* [Work to be completed]:
All entries must be transcribed without a single difference.
Material supplied section start
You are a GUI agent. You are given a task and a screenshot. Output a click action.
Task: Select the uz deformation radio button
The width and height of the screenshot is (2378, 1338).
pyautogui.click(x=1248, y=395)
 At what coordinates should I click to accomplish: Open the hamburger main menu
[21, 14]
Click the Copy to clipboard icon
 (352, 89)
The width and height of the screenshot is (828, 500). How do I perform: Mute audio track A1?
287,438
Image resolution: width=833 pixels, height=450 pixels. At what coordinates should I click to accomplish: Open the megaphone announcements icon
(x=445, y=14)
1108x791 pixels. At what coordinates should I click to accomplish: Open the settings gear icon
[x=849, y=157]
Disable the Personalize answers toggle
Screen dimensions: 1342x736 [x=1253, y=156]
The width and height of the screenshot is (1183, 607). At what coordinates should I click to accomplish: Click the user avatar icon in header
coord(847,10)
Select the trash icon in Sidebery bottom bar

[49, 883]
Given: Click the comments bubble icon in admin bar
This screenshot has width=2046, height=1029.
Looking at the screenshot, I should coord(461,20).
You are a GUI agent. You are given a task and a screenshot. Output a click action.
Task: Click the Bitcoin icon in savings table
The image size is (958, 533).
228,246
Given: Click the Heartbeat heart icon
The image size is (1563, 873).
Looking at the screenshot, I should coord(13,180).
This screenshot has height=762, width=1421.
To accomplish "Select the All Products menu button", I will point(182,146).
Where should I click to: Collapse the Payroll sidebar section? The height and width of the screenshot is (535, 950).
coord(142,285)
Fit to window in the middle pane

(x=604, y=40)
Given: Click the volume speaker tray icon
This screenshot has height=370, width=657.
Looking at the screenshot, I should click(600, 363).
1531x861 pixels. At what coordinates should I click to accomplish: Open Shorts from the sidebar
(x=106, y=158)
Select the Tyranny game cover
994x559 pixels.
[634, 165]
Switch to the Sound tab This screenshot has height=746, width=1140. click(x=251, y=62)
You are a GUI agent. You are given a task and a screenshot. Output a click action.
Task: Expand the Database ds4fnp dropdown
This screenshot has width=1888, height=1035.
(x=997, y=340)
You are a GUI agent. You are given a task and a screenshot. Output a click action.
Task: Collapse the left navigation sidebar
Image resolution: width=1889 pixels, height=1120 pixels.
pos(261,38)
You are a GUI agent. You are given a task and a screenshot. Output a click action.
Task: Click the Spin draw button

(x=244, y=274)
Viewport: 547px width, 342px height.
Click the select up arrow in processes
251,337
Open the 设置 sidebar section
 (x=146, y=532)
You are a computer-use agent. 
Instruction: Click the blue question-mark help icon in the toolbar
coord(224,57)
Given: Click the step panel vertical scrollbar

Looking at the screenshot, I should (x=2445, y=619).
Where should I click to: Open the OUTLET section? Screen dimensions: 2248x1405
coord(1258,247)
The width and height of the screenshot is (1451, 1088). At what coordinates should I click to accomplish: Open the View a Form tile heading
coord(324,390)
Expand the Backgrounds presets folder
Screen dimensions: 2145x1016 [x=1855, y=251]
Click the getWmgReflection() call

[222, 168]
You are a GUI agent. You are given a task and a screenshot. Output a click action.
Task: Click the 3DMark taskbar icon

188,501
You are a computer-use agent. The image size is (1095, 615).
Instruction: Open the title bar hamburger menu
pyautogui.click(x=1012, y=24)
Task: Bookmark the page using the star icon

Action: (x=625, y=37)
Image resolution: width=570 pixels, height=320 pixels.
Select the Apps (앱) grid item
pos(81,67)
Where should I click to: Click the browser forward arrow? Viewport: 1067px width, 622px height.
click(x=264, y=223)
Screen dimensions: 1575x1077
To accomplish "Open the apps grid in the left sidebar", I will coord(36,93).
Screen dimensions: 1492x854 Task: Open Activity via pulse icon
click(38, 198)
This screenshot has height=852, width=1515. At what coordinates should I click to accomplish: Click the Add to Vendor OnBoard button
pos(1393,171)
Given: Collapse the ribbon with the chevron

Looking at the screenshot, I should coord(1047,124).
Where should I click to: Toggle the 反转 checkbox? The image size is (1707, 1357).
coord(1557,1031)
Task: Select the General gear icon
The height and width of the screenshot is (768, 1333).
Material supplied section end
* [The completed task]:
You are a GUI agent. You are given a task and a screenshot. Output a click action.
Task: Select the uz deformation radio button
The width and height of the screenshot is (2378, 1338).
pyautogui.click(x=1248, y=395)
 At what coordinates should I click to accomplish: Open the hamburger main menu
[21, 14]
Click the Copy to clipboard icon
 (352, 89)
The width and height of the screenshot is (828, 500). How do I perform: Mute audio track A1?
287,438
Image resolution: width=833 pixels, height=450 pixels. At what coordinates should I click to accomplish: Open the megaphone announcements icon
(x=445, y=14)
1108x791 pixels. At what coordinates should I click to accomplish: Open the settings gear icon
[x=849, y=157]
Disable the Personalize answers toggle
Screen dimensions: 1342x736 [x=1253, y=156]
The width and height of the screenshot is (1183, 607). At what coordinates should I click to accomplish: Click the user avatar icon in header
coord(847,10)
Select the trash icon in Sidebery bottom bar

[49, 883]
Given: Click the comments bubble icon in admin bar
This screenshot has width=2046, height=1029.
Looking at the screenshot, I should coord(461,20).
You are a GUI agent. You are given a task and a screenshot. Output a click action.
Task: Click the Bitcoin icon in savings table
The image size is (958, 533).
228,246
Given: Click the Heartbeat heart icon
The image size is (1563, 873).
Looking at the screenshot, I should coord(13,180).
This screenshot has height=762, width=1421.
To accomplish "Select the All Products menu button", I will point(182,146).
Where should I click to: Collapse the Payroll sidebar section? The height and width of the screenshot is (535, 950).
coord(142,285)
Fit to window in the middle pane

(x=604, y=40)
Given: Click the volume speaker tray icon
This screenshot has height=370, width=657.
Looking at the screenshot, I should click(600, 363).
1531x861 pixels. At what coordinates should I click to accomplish: Open Shorts from the sidebar
(x=106, y=158)
Select the Tyranny game cover
994x559 pixels.
[634, 165]
Switch to the Sound tab This screenshot has height=746, width=1140. click(x=251, y=62)
You are a GUI agent. You are given a task and a screenshot. Output a click action.
Task: Expand the Database ds4fnp dropdown
This screenshot has width=1888, height=1035.
(x=997, y=340)
You are a GUI agent. You are given a task and a screenshot. Output a click action.
Task: Collapse the left navigation sidebar
Image resolution: width=1889 pixels, height=1120 pixels.
pos(261,38)
You are a GUI agent. You are given a task and a screenshot. Output a click action.
Task: Click the Spin draw button

(x=244, y=274)
Viewport: 547px width, 342px height.
Click the select up arrow in processes
251,337
Open the 设置 sidebar section
 (x=146, y=532)
You are a computer-use agent. 
Instruction: Click the blue question-mark help icon in the toolbar
coord(224,57)
Given: Click the step panel vertical scrollbar

Looking at the screenshot, I should (x=2445, y=619).
Where should I click to: Open the OUTLET section? Screen dimensions: 2248x1405
coord(1258,247)
The width and height of the screenshot is (1451, 1088). At what coordinates should I click to accomplish: Open the View a Form tile heading
coord(324,390)
Expand the Backgrounds presets folder
Screen dimensions: 2145x1016 [x=1855, y=251]
Click the getWmgReflection() call

[222, 168]
You are a GUI agent. You are given a task and a screenshot. Output a click action.
Task: Click the 3DMark taskbar icon

188,501
You are a computer-use agent. The image size is (1095, 615).
Instruction: Open the title bar hamburger menu
pyautogui.click(x=1012, y=24)
Task: Bookmark the page using the star icon

Action: (x=625, y=37)
Image resolution: width=570 pixels, height=320 pixels.
Select the Apps (앱) grid item
pos(81,67)
Where should I click to: Click the browser forward arrow? Viewport: 1067px width, 622px height.
click(x=264, y=223)
Screen dimensions: 1575x1077
To accomplish "Open the apps grid in the left sidebar", I will coord(36,93).
Screen dimensions: 1492x854 Task: Open Activity via pulse icon
click(38, 198)
This screenshot has height=852, width=1515. At what coordinates should I click to accomplish: Click the Add to Vendor OnBoard button
pos(1393,171)
Given: Collapse the ribbon with the chevron

Looking at the screenshot, I should coord(1047,124).
Where should I click to: Toggle the 反转 checkbox? The image size is (1707, 1357).
coord(1557,1031)
Task: Select the General gear icon
The height and width of the screenshot is (768, 1333).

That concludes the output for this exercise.